In which I still hate nature

I’m still holding true to one of my summertime goals: every day, do something to clean and/or organize and/or improve something around the house. Frankly, most days I’m doing multiple things, but even on the laziest of days I’m trying to get something minor accomplished. To wit: there is a bush in front of our house, and there were a bunch of big weeds and two actual small trees growing out of the bush that needed to come out. I initially posted a picture of one of the weeds to Facebook, because it reminded me of something that the back of my head was telling me was poisonous and I wanted to know if anyone could identify it. (The poisonous things are hemlock and giant hogweed, which are both superficially similar; I do not think this weed is poisonous any longer.)

Several hours later, I still don’t know what the hell the thing is and now it’s a blog post. We’re all about plants around here today.

Anyway. First picture: I pulled the thing out of the ground barehanded and with very little effort, so the roots don’t go deep. I tossed it on the hood of my car for scale. This was not here last week, so it grows fast.

A close-up on the flowers. Note lots of tiny clusters of white flowers but no stamens (stama?) anywhere. This is relevant, as lots of plants have the flowers but they have stamens all over the place.

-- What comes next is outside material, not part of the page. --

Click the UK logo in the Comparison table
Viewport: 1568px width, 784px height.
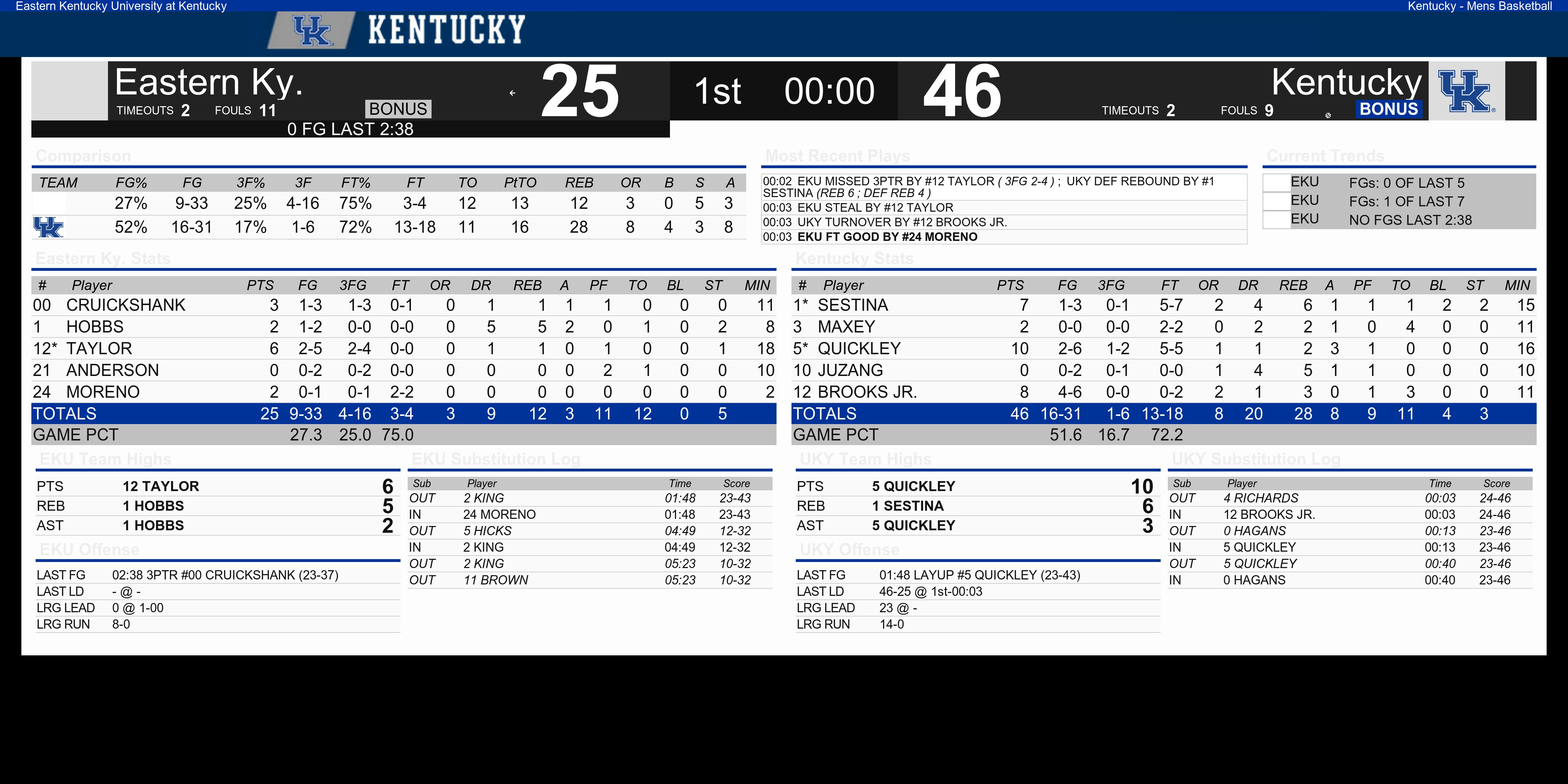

The underside of the flowers:

And the leaves:

I took another picture that was a close-up of the stems, but you get a good look in the lower corner of that picture. The two most common guesses have been mock bishop’s weed and Queen Anne’s lace. I feel like neither is right. Mock bishop’s weed has really needly leaves:

And Queen Anne’s lace leaves don’t look right either, although they’re a lot closer, and I keep seeing QAL described as “hairy”:

… which, shit, maybe this IS hemlock. The stems and leaves look right, but the flowers really don’t. This is hemlock:

No little stamen thingies on the flowers, so not hemlock. And, interesting: I just scrolled back up to look at the pictures of the flowers more carefully and the stems by the flowers are a little hairy. So maybe it’s Queen Anne’s after all?

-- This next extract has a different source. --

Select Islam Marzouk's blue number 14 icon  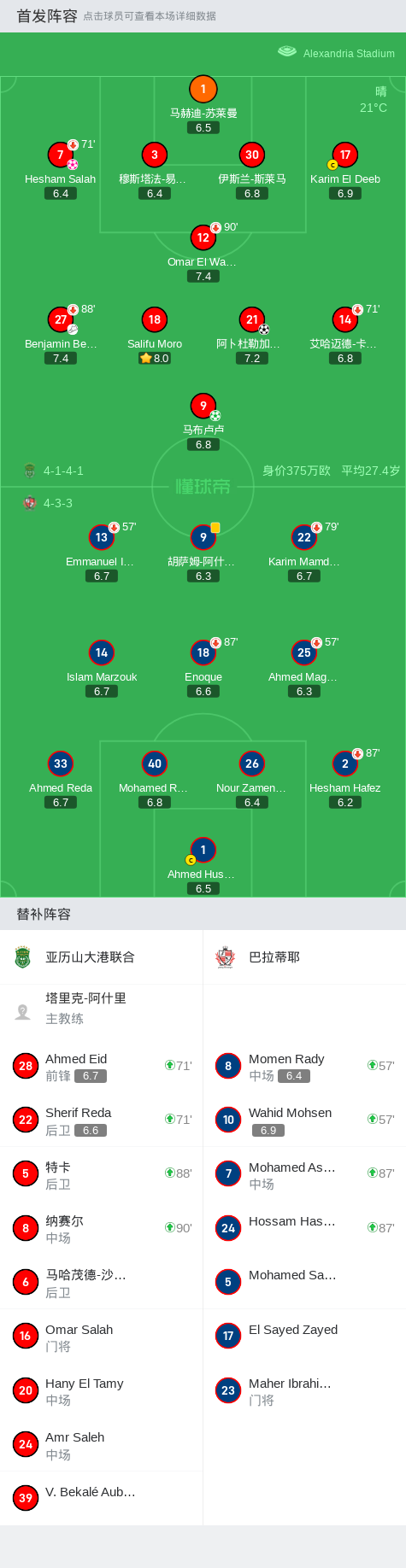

EDIT: Found a website about QAL and hemlock and now I don’t think it’s either, because the stems don’t have any purple in them (which hemlock does) and the flowers don’t have any purple spots in them or any bracts, which Queen Anne’s Lace does. So I think it’s another thing altogether.

Gah. Screw nature; it’s stupid.

2 thoughts on “In which I still hate nature

  1. The closest that comes to mind is cow parsnip. But you’re in a different ecoregion with different plants than we have in PA. You could also look at the various Angelica species.